Site icon Dunia Islam

Membiasakan Perilaku Terpuji

Membiasakan Perilaku Terpuji

Sahabat dunia islam, sebagai orang muslim kita harus membiasakan perilaku terpuji, diantaranya yakni bagaimana kita harus selalu berhusnudzan terhadap siapapun serta bertaubat kepada Allah SWT.

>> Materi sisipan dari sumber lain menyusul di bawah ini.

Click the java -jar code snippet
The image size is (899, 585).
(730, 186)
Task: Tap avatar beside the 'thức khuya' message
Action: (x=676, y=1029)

Mengenai perilaku terpuji atau akhlak terpuji menurut pendekatan etimologi, akhlak berasal dari bahasa Arab jama’ dari bentuk mufradnnya “khuluqun” yang artinya budi pekerti, perangai, tingkah laku atau tabiat, yang mana akhlak atau perilaku yang baik disini di contohkan seperti husnudzan, bertuturkata dan bertingkah laku yang baik, ada pula yang mengatakan bahwa akhlak merupakan sifat yang tertanam dalam jiwa seseorang yang akhirnya berbuah suatu perbuatan.

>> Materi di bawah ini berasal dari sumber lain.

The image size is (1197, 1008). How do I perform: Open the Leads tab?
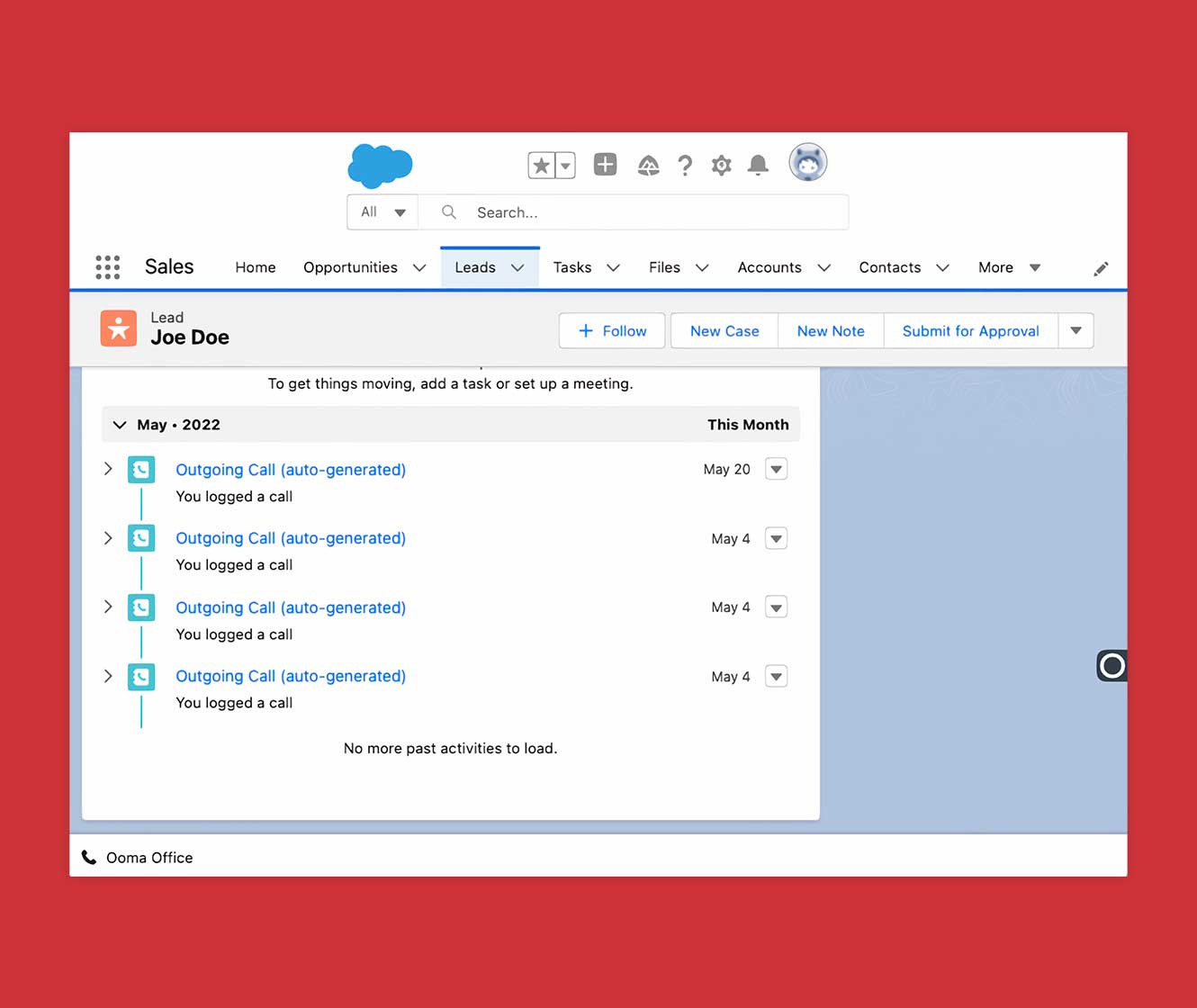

Perilaku terpuji atau akhlak terpuji adalah segala tingkah laku yang terpuji, dapat disebut juga dengan akhlak yang utama, yakni akhlak yang baik dilahirkan oleh sifat-sifat yang baik yang tertanam dalam jiwa seseorang tersebut. Sangat berbeda dengan akhlak yang buruk atau perilaku yang buruk yakni yang tercermin dari tutur kata, tingkah laku, dan sikap yang tidak baik.

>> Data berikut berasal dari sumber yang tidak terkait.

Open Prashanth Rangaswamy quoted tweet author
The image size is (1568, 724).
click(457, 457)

Penerapan Perilaku Terpuji

Ada beberpa contoh Penerapan Perilaku Terpuji dalam kehidupan sehari – hari yaitu :

Pertama, Selalu bertutur kata yang santun dan menghindari perkataan yang menyakitkan orang lain. Dalam islam menjaga lisan amatlah penting seperti dalam hadis berikut:

Barangsiapa yang beriman kepada Allah dan Hari kemudian,hendaklah iya bertutur kata yang baik atau lebih baik diam” (HR. Bhukhari dan Muslim)

Kedua, Selalu tersenyum untuk semua orang, Karena tersenyum termasuk sedekah dan dapat melembutkan hati seseorang. Rasulullah SAW bersabda, “Senyum kalian bagi saudaranya adalah sedekah, beramar makruf dan nahi mungkar yang kalian lakukan untuk saudaranya juga sedekah, dan kalian menunjukkan jalan bagi seseorang yang tersesat juga sedekah.” (HR Tirmizi dan Abu Dzar).

Ketiga, Tidak suka membuka aib orang lain dan selalu berusaha mendamaikan persengketaan. Membicaran aib orang lain atau yang di sebut Ghibah. Zaman sekarang bukan dianggap salah bahkan sudah menjadi tradisi dalam masyarakat kita. Padahal di balik perbuatan itu ada hukuman yang setimpal.

Hai orang-orang yang beriman, jauhilah kebanyakan prasangka (kecurigaan), karena sebagian dari prasangka itu dosa. Janganlah mencari-cari keburukan orang dan janganlah menggunjingkan satu sama lain. Adakah seorang di antara kamu yang suka memakan daging saudaranya yang sudah mati? Maka tentulah kamu merasa jijik kepadanya. dan bertakwalah kepada Allah. Sesungguhnya Allah Maha Penerima taubat lagi Maha Penyayang
(Surah al-Hujurat(49):12).

Keempat, Mampu menghindari diri dari hasutan dan usaha untuk mengadu domba dan bermusuhan

Kelima, Bersikap ikhlas bila membantu orang yang membutuhkan

Keenam, Tidak membeda-bedakan pergaulan atas dasar status sosial atau kekayaan, akan tetapi bergaul dengan orang yang saleh dan bertakwa serta memiliki ilmu pengetahuan yang luas.

Ketujuh, Tidak suka berburuk sangka atau menuduh orang lain karena akan menimbulkan perasaan sakit hati. Akan tetapi apabila terjadi sebaliknya terhadap diri kita, maka maafkanlah dan do’akan agar mereka menyadari kesalahannya.